I focused on oil dependence and carbon emissions as one aspect of the environmental benefit of buying locally. I could also talk about carbon sequestration of grass fed cattle, the benefits of no-till vegetable production, and many other environmental aspects of agriculture - and I hope to get to these in future blog posts! Hopefully this is enough to think about for now. :)
3. Why buying local builds connections with your neighbors
This might actually be my favorite reason on the list. Over the last 10 years, I have made major shifts in my food buying habits to a majority of local sourcing. I would say my main reasons for doing so were nutritional and environmental. But they resulted in an unforeseen benefit that I cherish more deeply than the former two: I feel connected with the people growing my food, and I have confidence that the money I spend on food is supporting people I know and trust, that live near me, and that are doing good work with their lives.

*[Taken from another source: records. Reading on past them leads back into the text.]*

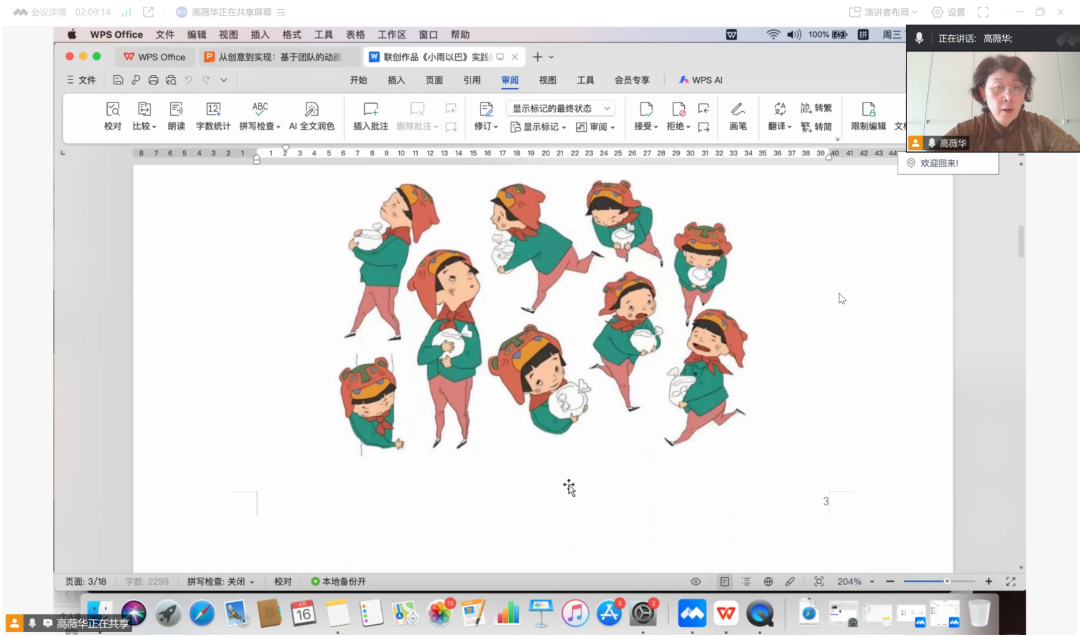Open Safari from the Dock
Image resolution: width=1080 pixels, height=638 pixels.
click(x=202, y=613)
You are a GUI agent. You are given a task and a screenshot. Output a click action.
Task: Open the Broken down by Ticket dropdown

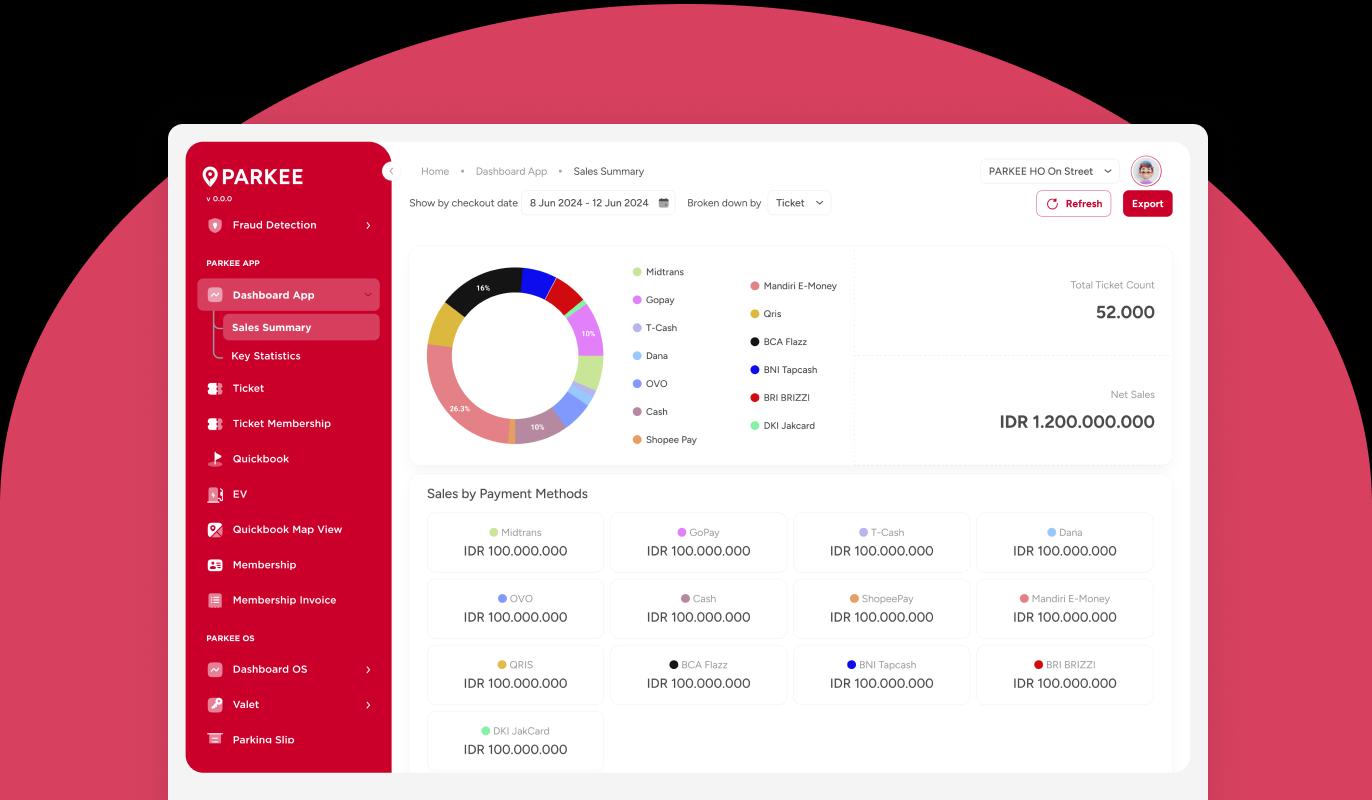(799, 203)
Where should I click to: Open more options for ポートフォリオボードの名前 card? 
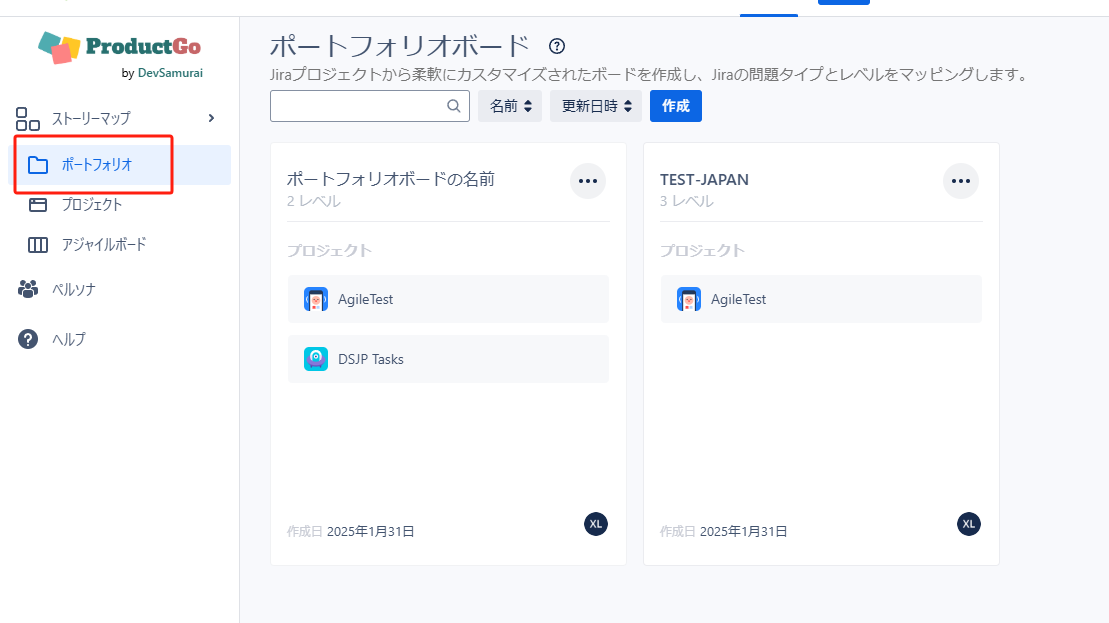pos(587,181)
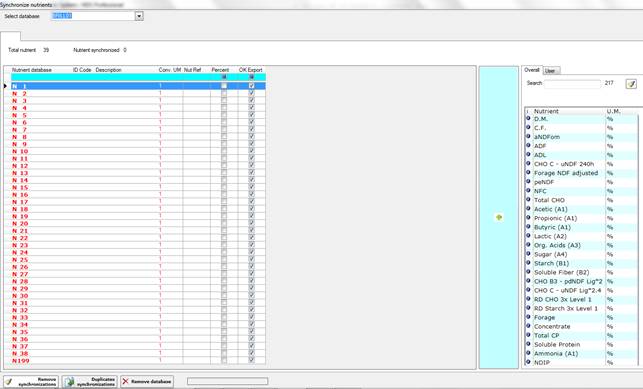Click the info icon beside D.M. nutrient
This screenshot has width=643, height=389.
click(x=528, y=118)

So much of what we buy - clothing, electronics, household supplies, cars, furniture, and yes, food - is produced by people we don't know. We don't know what materials they use, we don't know how their employees are treated, we don't know if the leaders of those companies are building a better world. I love that I can honestly say that this isn't true of most of my food dollars. I love that I can thank the folks who grow my food directly - and that most of them can be considered my neighbors. And I can't explain how great of a feeling that is to you... you just have to give it a try for yourself. We are so accustomed to being disconnected from the people whose livelihoods we support with our purchases, that this feeling of contentedness from supporting our neighbors is almost utterly foreign. I think food is an excellent place to start to recover that.
Before we wrap up, I'd like to take a moment and speak to my fellow Christians on the importance of being good stewards of our resources: our health, our environment, our finances, and our neighbors. The Bible speaks to these topics frequently (Genesis 1:28-30, Exodus 23:11, Psalm 24:1, 1 Corinthians 10:31), and I believe it is critical to living out our faith as followers of Jesus of Nazareth to pursue God's way for everything that we do: how we spend our money, how we care for the earth, and how we buy our food being a few examples. I encourage you to pray about this and ask God how He may be leading you to make changes in these areas.
OK, that was a long one. Thanks for bearing with me to the end. One piece of encouragement for you to wrap up: habit change takes a lot of effort at the beginning, but down the road can feel effortless. Don't allow yourself be overwhelmed to inaction by the gravity of agricultural problems we face. Start small: buy one thing from a farmers' market this week. Look for local tags at the grocery store. If you're in Portland, listen to my podcast interviews with farmers and think about how to buy from one of them.
And let me know: What other questions do you have about eating locally? What do you agree or disagree with in this post? What one step are you going to take to eating locally? You've got this!